▸ **Task goal**
Your job is to report every line of the entries that has "footer".

▸ **Dataset entries**
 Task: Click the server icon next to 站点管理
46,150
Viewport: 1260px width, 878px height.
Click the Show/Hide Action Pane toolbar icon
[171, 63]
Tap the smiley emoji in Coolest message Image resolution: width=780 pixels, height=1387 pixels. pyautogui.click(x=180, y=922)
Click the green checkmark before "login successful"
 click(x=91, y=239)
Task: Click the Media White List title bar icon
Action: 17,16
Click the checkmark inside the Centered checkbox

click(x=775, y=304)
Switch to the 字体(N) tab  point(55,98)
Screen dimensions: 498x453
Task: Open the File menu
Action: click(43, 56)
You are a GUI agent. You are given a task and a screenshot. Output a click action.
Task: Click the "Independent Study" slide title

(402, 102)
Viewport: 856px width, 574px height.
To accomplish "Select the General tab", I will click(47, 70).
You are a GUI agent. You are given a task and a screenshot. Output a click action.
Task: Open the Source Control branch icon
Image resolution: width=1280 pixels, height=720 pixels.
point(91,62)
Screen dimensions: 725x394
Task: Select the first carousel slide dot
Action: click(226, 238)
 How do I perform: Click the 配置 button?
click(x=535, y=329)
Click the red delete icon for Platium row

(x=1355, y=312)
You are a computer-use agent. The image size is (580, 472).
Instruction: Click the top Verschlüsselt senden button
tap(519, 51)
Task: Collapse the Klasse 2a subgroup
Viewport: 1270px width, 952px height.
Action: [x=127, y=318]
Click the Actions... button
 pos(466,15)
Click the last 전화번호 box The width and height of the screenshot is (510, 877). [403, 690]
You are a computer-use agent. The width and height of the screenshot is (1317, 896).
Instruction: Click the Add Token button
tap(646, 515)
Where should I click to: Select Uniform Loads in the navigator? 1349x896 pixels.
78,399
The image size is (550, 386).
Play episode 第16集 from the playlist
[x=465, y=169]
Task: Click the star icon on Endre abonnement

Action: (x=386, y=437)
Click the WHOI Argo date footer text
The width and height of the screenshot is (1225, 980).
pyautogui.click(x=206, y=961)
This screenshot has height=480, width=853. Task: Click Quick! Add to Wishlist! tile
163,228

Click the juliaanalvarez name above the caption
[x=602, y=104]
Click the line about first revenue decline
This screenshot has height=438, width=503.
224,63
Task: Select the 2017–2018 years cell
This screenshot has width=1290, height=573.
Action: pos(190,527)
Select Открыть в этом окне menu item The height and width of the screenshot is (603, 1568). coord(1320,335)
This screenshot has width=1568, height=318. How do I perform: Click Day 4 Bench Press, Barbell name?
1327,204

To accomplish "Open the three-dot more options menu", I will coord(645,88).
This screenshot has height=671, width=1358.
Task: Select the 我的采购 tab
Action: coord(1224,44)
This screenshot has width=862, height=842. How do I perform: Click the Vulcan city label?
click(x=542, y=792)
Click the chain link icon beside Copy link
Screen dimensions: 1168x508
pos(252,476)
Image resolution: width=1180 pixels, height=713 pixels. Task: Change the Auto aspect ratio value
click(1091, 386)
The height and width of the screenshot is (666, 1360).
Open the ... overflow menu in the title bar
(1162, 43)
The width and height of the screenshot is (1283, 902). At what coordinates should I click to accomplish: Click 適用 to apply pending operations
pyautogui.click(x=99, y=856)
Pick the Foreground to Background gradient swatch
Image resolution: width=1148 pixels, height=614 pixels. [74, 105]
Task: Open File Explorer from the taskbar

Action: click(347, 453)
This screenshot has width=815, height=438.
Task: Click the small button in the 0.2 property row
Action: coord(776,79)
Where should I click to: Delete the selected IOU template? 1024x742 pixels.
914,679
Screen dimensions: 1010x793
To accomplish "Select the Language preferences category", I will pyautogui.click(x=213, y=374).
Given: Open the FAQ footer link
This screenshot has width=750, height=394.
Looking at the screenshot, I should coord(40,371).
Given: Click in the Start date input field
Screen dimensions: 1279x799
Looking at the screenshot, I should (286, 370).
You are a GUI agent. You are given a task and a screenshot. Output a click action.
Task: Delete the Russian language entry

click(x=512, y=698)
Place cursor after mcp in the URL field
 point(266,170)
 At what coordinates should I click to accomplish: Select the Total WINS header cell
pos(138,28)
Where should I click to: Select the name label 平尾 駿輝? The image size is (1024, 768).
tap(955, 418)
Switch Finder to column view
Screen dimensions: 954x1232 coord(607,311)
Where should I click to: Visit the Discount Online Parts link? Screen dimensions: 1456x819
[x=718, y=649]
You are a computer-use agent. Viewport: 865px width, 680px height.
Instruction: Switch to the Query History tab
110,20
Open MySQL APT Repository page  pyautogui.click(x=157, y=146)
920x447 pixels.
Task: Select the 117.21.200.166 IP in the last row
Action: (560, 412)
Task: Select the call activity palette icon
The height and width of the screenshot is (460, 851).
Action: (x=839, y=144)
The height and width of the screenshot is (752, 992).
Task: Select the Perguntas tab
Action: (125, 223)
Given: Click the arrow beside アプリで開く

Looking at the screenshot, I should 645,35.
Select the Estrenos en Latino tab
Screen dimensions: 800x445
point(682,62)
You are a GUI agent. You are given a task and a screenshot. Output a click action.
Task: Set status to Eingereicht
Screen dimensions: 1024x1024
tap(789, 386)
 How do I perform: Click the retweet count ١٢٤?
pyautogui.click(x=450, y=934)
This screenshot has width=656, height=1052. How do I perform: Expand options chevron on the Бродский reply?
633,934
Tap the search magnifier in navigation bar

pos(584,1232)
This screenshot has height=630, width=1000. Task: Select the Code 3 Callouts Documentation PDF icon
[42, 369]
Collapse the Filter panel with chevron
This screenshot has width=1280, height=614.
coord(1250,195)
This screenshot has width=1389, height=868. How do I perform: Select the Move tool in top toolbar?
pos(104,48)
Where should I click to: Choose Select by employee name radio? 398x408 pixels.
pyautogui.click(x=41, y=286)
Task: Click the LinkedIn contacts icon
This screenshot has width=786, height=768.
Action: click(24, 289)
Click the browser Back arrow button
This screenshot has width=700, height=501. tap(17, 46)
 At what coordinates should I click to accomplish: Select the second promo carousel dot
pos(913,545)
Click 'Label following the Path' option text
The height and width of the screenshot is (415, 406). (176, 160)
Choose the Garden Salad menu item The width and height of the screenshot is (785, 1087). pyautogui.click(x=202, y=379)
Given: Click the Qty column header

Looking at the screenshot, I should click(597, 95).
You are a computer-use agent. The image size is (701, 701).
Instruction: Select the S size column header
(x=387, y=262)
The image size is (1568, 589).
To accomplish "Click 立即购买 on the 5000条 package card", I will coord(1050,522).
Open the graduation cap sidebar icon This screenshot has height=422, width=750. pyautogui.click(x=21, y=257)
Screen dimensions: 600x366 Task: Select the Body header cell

▸ **Solution for this exercise**
Click the WHOI Argo date footer text
Given: Open the FAQ footer link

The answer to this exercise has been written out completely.